- _Data provided_
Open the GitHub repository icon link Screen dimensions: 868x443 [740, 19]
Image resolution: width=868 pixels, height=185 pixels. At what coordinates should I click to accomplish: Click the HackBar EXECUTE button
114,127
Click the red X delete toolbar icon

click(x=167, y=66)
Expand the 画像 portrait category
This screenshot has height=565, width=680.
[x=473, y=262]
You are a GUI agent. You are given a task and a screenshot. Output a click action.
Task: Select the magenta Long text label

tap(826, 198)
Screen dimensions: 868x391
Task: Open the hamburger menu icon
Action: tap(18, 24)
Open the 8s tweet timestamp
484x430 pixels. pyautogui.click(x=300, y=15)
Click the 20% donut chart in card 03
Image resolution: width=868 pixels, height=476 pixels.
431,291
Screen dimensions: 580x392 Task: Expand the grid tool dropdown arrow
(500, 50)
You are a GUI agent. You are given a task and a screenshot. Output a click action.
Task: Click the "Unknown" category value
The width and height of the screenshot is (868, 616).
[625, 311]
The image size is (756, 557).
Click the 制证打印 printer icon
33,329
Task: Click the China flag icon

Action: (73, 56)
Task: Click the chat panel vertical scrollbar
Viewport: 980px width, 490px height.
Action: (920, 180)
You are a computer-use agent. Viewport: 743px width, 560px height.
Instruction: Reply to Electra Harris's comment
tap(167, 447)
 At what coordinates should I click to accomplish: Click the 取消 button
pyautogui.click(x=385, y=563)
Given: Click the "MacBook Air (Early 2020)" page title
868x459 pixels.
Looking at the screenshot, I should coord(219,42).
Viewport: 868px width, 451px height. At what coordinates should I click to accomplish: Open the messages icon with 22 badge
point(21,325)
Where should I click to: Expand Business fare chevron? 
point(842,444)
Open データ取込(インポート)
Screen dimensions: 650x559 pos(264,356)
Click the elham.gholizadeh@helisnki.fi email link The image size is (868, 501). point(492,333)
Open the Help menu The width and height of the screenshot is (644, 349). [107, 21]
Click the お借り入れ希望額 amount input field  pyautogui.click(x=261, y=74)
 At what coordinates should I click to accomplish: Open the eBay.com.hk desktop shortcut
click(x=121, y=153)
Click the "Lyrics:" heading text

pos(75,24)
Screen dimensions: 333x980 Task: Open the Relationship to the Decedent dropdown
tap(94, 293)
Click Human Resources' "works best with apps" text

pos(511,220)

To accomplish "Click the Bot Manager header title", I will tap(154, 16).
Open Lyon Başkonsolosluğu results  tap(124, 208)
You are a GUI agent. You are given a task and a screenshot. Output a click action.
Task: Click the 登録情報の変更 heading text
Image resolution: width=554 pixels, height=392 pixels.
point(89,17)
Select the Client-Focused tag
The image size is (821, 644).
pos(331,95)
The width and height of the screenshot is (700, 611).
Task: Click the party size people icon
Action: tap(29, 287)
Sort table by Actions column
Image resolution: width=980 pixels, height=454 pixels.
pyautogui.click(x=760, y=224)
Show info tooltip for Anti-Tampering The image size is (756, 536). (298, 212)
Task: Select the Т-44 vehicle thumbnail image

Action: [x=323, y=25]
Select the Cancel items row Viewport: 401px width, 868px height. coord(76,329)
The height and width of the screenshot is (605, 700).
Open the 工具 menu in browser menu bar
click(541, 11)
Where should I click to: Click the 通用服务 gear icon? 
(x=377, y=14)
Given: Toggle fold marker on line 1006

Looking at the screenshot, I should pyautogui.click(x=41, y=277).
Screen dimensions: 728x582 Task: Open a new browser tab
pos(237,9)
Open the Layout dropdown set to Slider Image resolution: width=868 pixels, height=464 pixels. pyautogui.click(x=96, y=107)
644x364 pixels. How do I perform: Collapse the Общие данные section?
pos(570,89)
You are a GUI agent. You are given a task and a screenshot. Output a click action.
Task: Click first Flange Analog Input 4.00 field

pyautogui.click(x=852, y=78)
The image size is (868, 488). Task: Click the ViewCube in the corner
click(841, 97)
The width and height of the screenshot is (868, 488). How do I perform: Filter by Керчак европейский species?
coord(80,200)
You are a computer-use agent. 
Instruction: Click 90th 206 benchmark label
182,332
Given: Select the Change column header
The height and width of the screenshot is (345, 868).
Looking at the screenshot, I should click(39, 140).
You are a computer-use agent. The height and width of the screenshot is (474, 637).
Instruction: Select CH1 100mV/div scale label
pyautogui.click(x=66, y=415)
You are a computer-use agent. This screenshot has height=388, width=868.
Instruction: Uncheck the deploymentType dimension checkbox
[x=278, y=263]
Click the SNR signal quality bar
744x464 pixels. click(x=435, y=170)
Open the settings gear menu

- _Work request_
Reply with one number, the count of lines in the records that include the word "column".

- _Answer_
2